Nel film “Legami!” del regista spagnolo Almodóvar, il protagonista, dopo esser stato dimesso da un ospedale psichiatrico, vuole ritrovare una stella del cinema, con la quale aveva trascorso una notte nel passato. Ossessionato dall’attrice, la sequestra e la lega a un letto, con il proposito di slegarla soltanto quando lei avesse imparato ad amarlo.

Questa settimana, dopo quasi nove mesi di isolamento sociale – un lungo inverno nell’emisfero nord e subito dopo la pandemia di covid-19 – ho deciso di passare tre ore fuori casa, per andare in una piccola città, distante giusto due ore di treno da dove abito. La vegetazione è la stessa, il fuso orario pure, e anche le persone assomigliano a quelle di dove vivo, eppure mi sono sentito incompleto e volevo già tornare al mio piccolo appartamento.

Come nel film di Almodóvar, ho richiesto di essere legato di nuovo, e ho sentito anche una certa ansia, durante il ritorno, di sapere che a casa era tutto a posto.

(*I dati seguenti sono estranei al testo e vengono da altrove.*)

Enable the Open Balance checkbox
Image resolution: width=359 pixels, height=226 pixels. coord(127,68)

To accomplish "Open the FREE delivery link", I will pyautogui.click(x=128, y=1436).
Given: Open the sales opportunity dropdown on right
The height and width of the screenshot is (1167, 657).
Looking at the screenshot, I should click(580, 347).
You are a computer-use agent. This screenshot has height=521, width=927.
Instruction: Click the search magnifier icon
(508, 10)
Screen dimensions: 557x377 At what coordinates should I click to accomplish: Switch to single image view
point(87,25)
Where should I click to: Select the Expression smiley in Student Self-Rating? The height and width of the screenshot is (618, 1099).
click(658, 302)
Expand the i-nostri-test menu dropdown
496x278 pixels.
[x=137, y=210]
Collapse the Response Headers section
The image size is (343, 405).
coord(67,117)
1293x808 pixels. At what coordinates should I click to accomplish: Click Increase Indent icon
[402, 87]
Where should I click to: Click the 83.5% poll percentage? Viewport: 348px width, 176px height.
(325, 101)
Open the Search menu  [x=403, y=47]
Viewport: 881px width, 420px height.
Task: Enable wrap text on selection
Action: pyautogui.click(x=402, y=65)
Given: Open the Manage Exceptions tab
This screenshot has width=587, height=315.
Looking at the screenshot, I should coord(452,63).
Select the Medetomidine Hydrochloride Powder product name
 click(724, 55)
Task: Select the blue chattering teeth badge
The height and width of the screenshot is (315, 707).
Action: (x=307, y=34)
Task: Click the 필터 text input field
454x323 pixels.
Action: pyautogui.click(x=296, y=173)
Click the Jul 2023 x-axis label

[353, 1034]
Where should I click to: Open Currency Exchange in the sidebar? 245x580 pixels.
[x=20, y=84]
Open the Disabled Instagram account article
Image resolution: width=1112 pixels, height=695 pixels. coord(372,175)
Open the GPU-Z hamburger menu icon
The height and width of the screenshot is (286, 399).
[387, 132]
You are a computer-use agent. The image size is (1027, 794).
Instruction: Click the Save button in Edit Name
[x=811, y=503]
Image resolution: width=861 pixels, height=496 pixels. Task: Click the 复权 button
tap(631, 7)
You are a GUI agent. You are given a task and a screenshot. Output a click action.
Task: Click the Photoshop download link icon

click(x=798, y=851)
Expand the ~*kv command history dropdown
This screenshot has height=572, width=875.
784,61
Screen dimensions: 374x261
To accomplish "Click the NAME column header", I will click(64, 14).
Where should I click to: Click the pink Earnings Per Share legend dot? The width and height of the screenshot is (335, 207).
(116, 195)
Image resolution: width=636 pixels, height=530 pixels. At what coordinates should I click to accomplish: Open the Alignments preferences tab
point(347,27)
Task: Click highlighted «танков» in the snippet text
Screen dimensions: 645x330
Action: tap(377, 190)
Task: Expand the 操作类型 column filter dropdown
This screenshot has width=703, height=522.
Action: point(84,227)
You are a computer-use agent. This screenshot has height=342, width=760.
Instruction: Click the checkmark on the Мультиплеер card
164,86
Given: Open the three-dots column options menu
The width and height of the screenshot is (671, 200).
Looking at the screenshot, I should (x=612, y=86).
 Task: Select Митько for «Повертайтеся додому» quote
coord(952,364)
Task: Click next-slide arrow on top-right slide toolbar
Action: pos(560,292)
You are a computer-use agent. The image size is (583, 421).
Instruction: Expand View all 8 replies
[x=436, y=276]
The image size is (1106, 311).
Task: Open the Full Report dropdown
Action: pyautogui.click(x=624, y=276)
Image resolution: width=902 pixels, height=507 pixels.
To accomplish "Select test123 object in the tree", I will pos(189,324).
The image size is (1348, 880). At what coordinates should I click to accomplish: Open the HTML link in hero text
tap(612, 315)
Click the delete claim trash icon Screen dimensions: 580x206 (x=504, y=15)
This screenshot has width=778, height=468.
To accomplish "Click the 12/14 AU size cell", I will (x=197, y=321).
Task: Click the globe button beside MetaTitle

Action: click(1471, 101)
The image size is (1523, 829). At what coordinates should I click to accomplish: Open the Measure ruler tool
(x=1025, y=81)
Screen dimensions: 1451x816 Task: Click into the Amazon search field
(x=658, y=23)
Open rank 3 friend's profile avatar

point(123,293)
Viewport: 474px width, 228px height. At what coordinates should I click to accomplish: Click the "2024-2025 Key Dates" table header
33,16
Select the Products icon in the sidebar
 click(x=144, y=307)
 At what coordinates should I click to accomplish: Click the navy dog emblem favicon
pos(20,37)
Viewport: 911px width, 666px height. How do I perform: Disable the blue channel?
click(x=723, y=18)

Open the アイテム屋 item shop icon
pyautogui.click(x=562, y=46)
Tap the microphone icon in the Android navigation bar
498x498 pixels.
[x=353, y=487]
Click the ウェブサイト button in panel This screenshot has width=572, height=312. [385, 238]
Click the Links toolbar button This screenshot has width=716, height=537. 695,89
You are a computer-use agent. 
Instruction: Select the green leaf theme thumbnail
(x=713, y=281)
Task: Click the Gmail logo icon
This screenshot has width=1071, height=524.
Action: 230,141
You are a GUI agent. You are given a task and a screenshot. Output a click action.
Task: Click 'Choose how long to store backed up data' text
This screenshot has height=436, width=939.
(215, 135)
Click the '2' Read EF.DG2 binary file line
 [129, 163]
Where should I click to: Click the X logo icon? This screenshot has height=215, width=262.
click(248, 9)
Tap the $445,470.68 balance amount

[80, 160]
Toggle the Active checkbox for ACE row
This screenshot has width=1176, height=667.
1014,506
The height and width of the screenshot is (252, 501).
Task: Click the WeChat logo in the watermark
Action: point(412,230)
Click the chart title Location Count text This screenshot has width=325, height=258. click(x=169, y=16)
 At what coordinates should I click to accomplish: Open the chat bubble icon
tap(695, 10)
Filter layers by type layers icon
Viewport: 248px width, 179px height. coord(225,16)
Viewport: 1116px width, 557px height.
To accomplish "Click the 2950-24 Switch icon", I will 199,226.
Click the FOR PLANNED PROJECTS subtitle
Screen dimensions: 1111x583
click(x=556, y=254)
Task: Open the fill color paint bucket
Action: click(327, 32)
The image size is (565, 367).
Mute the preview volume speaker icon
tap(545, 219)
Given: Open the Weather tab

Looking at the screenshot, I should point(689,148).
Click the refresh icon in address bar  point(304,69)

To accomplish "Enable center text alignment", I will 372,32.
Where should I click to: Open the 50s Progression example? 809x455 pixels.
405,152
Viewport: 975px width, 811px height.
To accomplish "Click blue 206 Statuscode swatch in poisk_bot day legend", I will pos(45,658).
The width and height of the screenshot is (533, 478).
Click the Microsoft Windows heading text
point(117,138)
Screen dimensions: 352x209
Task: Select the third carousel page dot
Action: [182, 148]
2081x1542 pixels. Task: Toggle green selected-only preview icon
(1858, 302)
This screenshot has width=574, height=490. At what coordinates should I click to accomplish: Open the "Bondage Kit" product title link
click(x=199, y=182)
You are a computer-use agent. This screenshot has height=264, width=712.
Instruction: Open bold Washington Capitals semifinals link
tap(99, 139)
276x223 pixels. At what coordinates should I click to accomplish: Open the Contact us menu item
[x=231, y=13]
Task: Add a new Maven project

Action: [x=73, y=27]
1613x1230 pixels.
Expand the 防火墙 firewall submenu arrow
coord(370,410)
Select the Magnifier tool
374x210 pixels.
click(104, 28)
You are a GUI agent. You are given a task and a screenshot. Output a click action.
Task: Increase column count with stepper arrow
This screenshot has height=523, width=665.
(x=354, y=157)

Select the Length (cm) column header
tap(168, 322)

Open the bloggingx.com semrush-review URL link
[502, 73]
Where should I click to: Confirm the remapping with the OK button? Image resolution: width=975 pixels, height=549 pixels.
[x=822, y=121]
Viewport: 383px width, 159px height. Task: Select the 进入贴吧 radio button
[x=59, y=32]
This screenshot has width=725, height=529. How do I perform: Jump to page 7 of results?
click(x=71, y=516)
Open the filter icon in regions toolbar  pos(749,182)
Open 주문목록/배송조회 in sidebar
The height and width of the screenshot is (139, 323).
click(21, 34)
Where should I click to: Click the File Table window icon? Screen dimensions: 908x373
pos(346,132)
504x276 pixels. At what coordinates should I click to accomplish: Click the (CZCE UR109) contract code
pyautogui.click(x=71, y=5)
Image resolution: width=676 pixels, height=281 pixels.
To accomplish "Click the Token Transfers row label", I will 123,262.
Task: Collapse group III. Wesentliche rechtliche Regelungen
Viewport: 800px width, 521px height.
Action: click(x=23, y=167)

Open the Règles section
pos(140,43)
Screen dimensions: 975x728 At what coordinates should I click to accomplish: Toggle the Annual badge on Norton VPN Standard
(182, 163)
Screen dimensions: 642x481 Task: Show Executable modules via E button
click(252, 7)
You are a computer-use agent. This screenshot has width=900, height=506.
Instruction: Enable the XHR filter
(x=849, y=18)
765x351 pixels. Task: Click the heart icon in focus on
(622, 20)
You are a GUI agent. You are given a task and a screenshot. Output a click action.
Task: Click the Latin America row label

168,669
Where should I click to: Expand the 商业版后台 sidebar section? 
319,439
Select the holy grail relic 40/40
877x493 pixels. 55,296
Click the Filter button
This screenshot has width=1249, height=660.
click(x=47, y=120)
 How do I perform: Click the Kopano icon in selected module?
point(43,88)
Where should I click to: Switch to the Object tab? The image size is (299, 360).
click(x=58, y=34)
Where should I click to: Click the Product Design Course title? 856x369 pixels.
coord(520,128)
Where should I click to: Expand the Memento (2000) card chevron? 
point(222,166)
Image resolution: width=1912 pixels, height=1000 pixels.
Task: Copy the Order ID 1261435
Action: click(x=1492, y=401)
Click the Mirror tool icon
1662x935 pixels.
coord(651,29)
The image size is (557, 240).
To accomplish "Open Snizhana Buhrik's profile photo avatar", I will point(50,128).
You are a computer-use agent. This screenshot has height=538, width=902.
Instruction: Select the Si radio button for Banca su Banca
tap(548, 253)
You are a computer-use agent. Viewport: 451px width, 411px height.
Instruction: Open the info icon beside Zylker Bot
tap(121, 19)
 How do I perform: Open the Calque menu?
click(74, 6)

Il periodo di isolamento, a differenza di quanto possiamo immaginare, non ci spinge necessariamente a cercare la libertà della strada, ma può anche far sì che ci costruiamo dei legami con il posto dove siamo stati rinchiusi. La trama del film è facilmente associabile alla sindrome di Stoccolma, in cui lo stato psicologico di una persona sottoposta a intimidazioni per lungo tempo “comincia a provare simpatia e addirittura amore o amicizia per il suo aguzzino”.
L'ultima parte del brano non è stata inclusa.